Thai Mango and Sticky Rice with Coconut Milk (Khao Neaw Mamuang)
Recipe byA sweet snack that combines the richness of sticky rice, the sweetness of ripe mangoes and the creaminess of coconut milk.I use coconut milk twice in my Thai mango and sticky rice. I add it to the rice after cooking. Then, I drizzle more after the sweet mangoes and creamy rice are on the plate.

Ingredients
- 1 cup sticky (glutinous) rice rinsed several times and soaked in water for at least four hours, then drained
- 3 generous pinches salt
- 1 pandan leaf optional but recommended
- 2 cups thick coconut milk (see notes after the recipe), divided
- ½ cup white sugar
- 4 ripe mangoes
- toasted sesame seeds
Instructions
- Dump the drained sticky rice into the rice cooker, add a pinch of salt and the pandan leaf then pour in a cup of water. Cook until the water has been absorbed.
- Fluff up the rice with a fork.
- Pour a cup of coconut milk over the rice and gently stir in. Cover the rice for another 10 minutes (no, there is no need to turn on the cooker again; just set to WARM) then fluff up the rice again.

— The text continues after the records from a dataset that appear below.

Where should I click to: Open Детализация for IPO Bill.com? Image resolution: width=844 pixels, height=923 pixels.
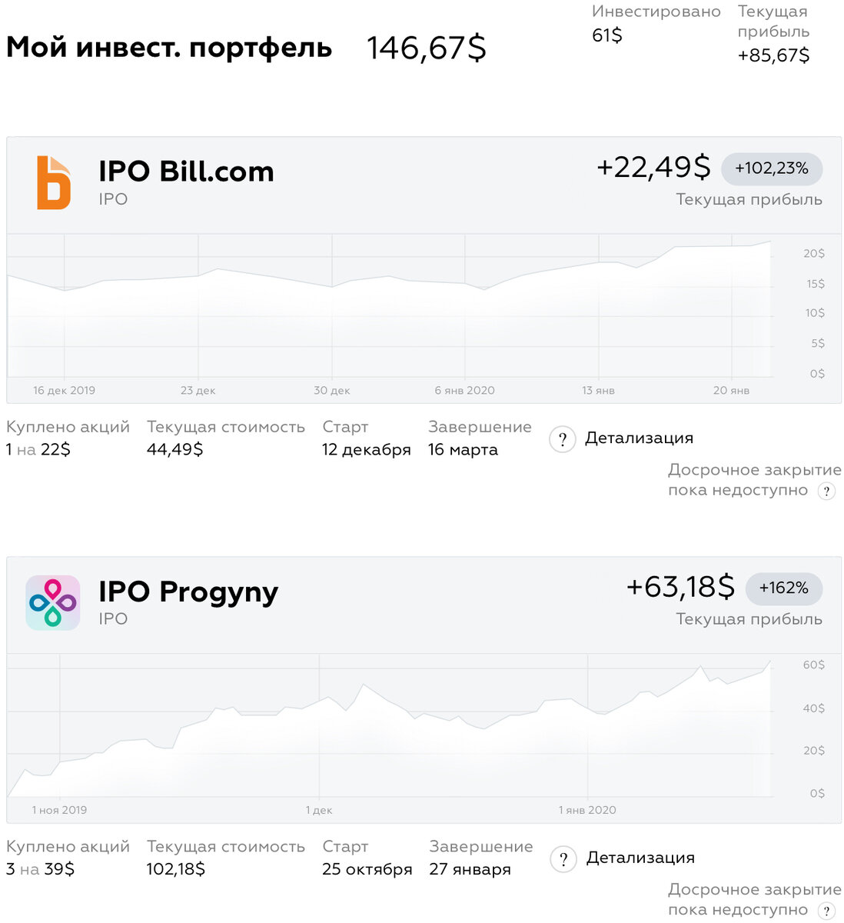click(640, 438)

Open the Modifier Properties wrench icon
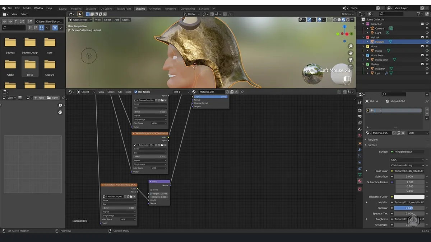(360, 150)
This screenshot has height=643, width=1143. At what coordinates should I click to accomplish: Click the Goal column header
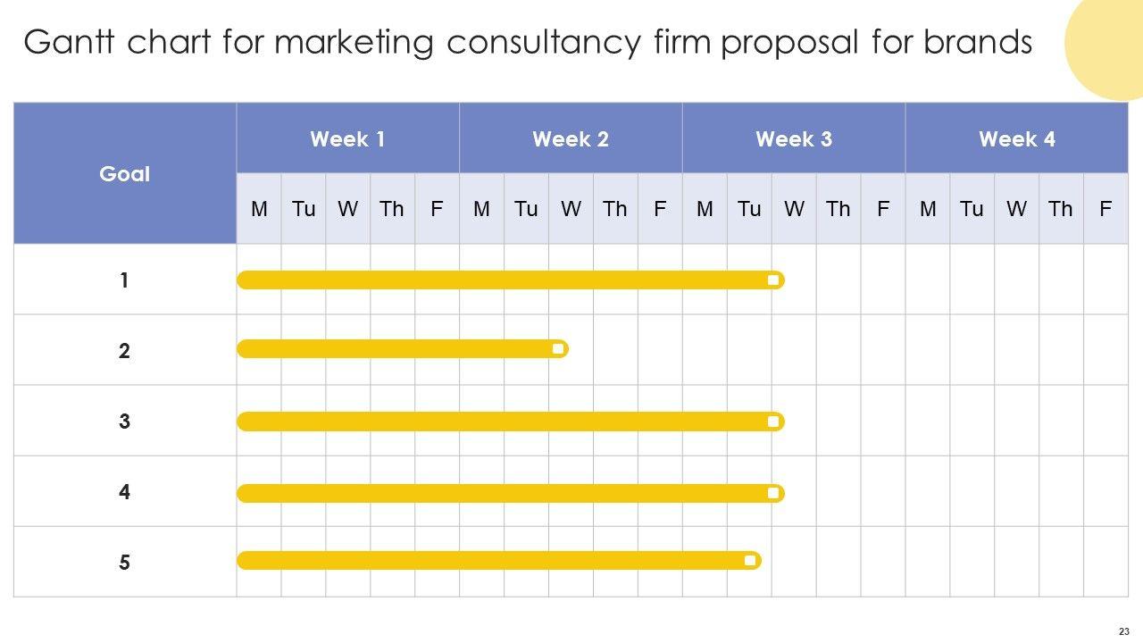tap(125, 174)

- Spread the cooked rice in a shallow bowl to cool.
- Pour the remaining coconut milk into a small sauce pan, add the sugar and the remaining salt. Heat, stirring, just until the sugar and salt are dissolved. Set aside to cool.
- Cut both sides of each mango close to the stone at the center. Discard the stones.

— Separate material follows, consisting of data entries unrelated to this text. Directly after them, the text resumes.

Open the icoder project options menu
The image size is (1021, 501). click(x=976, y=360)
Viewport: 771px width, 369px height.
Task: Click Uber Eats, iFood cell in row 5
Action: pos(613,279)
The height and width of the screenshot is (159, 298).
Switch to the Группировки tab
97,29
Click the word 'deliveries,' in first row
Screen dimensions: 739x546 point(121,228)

- Cut the mango halves into slices about a quarter of an inch thick. You can scoop out the mango flesh to separate it from the skin before slicing or you can slice first and scoop out the slices afterwards.
- Place a scoop of sticky rice at the center of four plates.
- Surround the rice with mango slices.
- Divide the remaining sweetened coconut milk into four portions and pour one portion around the mangoes on each plate.
- Sprinkle with sesame seeds and serve.
Notes
Thick coconut milk is not pure coconut cream. What was used here was the first extraction from grated mature coconuts but with a little water added. Normally, you don’t add water to the coconut before squeezing to get pure coconut cream. But that would have been too thick for my purposes so I added a cup of warm water to four cups of grated coconut.
If you’re using powdered coconut cream, add just enough water to make a thick but still pourable milk.
If using canned, choose coconut cream instead of coconut milk. Unless you put it in the fridge, the content should be pourable.
In Thailand, there is a special shallow basket in which the rice is steamed so that the grains never touch the water directly. It’s not a tool that we could use everyday so we never thought of buying one. But, no matter, a rice cooker works fine.